Après trois mois d'attente, le rapport sur « la relance durable de l'investissement locatif » a, enfin, été rendu, lundi soir au gouvernement, par le sénateur (LR) Marc-Philippe Daubresse et le député (Démocrate) Mickael Cosson. Au cœur du dispositif : un statut du bailleur privé, réclamé à cor et à cri par les professionnels de l'immobilier, et cinq propositions d'ordre fiscal pour relancer la production de logements neufs et anciens. Le tout en vue de la loi de finances 2026 et même dès décembre selon ses auteurs.
« Tout le monde est en attente d'un statut du bailleur privé qui devrait voir le jour avec le budget. S'il n'y a pas de décision significative, ça ne fera pas bouger le marché », affirmait, lundi, lors de la présentation de ses résultats semestriels, le président de Century 21 France, Charles Marinakis. « Nous attendons avec impatience ce statut pour redonner de l'élan au marché. Plus de 10 000 clients vont être appelés », a renchéri, ce matin, lors du bilan du 1er semestre, le président de Foncia ADB, Zahir Keenoo.
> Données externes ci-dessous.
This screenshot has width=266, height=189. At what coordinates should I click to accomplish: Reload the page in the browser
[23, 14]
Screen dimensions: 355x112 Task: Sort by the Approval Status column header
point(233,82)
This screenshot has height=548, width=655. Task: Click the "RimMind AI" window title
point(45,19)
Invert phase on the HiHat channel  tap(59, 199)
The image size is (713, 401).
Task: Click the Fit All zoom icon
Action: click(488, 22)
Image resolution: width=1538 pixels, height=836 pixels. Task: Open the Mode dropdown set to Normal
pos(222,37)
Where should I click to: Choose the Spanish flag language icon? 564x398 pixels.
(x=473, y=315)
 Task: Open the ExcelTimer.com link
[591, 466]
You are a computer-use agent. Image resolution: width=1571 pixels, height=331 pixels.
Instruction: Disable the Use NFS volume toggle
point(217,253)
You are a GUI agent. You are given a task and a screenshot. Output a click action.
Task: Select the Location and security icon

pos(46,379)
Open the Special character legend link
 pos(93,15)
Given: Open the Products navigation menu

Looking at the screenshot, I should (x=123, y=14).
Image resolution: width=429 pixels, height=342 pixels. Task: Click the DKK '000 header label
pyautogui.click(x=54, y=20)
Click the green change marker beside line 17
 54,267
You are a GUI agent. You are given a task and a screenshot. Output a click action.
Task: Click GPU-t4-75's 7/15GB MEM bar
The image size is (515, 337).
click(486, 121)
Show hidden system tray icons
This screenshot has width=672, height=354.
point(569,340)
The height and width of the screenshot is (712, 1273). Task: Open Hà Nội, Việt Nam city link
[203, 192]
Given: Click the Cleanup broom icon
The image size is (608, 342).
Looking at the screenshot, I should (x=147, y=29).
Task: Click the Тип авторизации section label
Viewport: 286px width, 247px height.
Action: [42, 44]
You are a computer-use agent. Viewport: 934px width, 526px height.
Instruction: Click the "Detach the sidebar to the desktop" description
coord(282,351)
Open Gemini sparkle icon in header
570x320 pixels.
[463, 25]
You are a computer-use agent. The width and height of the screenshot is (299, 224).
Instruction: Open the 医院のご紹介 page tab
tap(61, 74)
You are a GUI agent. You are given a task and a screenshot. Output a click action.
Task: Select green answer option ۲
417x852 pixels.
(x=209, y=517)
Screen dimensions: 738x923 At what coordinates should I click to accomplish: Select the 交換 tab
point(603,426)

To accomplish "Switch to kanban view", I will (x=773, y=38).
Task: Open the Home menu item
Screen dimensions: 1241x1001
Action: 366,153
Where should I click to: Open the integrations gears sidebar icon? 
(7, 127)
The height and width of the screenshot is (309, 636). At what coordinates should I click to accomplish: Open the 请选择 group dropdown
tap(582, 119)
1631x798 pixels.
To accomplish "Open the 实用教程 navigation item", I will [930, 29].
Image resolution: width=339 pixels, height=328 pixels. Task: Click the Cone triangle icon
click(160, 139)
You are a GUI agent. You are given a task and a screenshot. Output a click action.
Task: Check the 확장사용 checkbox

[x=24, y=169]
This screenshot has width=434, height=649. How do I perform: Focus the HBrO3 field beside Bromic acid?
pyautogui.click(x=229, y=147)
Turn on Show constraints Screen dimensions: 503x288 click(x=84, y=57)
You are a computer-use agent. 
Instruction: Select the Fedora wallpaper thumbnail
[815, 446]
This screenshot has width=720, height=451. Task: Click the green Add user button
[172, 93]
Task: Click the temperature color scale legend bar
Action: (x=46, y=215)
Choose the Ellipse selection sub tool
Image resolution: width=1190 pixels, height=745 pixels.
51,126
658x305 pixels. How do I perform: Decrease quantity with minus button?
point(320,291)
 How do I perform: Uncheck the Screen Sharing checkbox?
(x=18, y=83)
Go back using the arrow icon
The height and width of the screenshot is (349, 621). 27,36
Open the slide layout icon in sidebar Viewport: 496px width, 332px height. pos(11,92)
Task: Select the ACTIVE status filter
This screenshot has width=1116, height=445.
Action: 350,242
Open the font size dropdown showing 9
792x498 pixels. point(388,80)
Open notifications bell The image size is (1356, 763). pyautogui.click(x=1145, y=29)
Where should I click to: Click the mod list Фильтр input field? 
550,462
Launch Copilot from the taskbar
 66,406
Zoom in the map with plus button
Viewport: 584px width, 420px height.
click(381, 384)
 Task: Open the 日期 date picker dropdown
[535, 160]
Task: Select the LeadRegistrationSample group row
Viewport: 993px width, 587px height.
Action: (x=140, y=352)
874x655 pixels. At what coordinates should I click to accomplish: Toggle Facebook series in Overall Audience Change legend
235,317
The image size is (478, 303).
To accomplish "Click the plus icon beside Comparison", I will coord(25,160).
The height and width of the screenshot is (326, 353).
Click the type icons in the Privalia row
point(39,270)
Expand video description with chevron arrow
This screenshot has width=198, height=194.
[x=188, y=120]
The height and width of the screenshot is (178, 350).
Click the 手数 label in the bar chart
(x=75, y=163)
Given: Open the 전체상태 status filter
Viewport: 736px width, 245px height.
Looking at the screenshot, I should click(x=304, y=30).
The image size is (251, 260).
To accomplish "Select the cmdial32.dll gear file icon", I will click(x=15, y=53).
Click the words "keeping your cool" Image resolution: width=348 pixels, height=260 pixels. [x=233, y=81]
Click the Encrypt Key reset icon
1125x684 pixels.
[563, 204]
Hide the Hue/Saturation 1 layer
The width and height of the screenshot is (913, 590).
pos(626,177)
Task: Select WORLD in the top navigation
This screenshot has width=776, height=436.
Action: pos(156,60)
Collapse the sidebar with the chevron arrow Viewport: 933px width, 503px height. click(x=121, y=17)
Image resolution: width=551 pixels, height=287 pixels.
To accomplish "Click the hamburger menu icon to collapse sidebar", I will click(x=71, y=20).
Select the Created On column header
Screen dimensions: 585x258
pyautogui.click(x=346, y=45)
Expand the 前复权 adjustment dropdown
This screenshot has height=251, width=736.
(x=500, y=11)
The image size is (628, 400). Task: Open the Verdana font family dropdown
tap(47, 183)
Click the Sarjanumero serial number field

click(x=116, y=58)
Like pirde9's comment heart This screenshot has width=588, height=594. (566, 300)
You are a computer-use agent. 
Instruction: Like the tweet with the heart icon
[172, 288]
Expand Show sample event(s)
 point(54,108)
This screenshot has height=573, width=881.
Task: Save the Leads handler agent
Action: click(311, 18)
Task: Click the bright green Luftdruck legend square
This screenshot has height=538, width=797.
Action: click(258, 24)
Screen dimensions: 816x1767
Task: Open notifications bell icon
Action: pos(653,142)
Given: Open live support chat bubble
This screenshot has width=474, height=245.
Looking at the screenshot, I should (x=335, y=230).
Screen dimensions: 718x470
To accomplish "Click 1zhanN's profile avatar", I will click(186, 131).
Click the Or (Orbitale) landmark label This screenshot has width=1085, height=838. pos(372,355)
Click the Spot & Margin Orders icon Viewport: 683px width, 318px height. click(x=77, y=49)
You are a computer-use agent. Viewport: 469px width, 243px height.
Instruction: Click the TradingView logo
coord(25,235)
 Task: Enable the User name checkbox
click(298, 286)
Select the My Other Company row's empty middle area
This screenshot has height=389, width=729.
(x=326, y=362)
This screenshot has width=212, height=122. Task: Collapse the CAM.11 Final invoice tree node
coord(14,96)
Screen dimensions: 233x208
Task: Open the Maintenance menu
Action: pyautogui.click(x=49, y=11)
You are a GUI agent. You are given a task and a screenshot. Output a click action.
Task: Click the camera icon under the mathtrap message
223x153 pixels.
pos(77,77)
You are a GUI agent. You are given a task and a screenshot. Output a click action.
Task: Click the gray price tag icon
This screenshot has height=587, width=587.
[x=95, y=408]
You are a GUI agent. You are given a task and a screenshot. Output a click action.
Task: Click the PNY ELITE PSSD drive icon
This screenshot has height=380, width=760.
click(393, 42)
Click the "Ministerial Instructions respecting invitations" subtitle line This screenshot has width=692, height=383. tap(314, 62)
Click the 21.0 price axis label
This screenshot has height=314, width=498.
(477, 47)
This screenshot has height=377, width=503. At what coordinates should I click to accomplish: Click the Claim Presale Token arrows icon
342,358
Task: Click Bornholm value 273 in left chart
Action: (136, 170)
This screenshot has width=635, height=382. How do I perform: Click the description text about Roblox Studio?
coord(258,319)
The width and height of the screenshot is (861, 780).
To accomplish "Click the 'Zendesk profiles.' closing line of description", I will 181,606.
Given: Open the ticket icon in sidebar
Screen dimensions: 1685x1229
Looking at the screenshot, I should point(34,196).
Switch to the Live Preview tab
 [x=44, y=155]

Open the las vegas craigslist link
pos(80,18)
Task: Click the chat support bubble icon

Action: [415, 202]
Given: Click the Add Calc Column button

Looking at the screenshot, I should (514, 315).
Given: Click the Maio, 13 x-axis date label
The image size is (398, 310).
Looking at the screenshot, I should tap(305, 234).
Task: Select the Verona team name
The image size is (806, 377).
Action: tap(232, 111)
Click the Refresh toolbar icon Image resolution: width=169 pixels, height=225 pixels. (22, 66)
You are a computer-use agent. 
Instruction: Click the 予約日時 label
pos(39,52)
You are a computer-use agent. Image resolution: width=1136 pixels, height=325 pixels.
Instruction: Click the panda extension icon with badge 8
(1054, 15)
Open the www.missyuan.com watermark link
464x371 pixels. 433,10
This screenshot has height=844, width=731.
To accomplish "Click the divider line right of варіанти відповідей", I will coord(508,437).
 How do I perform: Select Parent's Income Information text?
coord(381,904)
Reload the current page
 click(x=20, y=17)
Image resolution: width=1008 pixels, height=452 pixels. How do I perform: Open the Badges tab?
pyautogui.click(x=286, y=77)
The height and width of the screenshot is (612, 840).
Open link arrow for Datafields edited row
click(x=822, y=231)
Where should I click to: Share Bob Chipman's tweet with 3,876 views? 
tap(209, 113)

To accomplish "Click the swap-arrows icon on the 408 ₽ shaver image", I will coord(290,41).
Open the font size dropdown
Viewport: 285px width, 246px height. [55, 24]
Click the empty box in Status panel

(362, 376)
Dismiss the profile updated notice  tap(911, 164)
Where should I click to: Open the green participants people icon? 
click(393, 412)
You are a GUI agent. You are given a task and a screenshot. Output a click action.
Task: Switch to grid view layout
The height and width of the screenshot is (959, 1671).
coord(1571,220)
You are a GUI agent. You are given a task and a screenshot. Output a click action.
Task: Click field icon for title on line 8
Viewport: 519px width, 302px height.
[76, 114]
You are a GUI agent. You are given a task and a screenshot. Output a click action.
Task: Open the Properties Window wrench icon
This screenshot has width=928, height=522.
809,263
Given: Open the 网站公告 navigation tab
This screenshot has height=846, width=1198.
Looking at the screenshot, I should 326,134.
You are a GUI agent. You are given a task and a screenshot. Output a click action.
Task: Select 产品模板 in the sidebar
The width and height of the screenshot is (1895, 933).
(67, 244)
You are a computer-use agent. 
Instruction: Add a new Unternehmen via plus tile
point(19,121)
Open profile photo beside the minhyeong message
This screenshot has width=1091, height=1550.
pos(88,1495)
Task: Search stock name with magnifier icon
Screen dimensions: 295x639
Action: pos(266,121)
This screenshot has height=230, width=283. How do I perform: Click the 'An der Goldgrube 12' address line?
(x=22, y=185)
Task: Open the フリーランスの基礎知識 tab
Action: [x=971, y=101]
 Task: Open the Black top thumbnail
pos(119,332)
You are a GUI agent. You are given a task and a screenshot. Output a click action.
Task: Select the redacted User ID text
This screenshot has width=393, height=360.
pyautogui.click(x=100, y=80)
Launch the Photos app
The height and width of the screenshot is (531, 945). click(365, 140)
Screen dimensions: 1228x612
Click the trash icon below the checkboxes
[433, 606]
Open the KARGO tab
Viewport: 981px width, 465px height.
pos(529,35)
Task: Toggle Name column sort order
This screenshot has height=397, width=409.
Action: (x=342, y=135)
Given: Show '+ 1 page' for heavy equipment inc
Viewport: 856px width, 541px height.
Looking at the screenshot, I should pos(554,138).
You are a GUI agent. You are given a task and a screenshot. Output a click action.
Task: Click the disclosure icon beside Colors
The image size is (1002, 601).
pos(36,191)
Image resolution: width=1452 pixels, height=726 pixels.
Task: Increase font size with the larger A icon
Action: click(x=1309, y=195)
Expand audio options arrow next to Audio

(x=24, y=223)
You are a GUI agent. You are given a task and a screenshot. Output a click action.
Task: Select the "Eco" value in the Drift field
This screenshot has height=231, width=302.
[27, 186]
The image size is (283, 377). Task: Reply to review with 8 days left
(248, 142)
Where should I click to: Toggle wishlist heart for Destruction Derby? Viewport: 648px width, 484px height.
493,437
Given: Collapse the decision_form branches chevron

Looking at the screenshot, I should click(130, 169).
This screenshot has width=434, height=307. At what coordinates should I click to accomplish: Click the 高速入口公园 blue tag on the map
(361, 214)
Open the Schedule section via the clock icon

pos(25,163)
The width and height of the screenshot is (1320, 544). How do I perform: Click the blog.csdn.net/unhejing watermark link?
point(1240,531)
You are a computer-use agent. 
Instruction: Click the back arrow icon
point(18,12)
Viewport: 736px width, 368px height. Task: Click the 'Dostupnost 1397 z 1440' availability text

Ce dernier exprime en effet « le sentiment d'avoir été écouté » entre l'amortissement, les taux et le bonus. « Si on passe de 20 à 30 % d'investisseurs-bailleurs comme en 2022, je signe tout de suite », a appuyé son collègue Jordan Frarier, président de Foncia Transaction. Et pour cause : les parlementaires recommandent des amortissements de 5 % pour le neuf et de 4 % pour l'ancien sous condition de 15 % de travaux. Autrement dit, ils ouvrent la possibilité de répartir le coût d'acquisition du bien sur sa durée d'utilisation.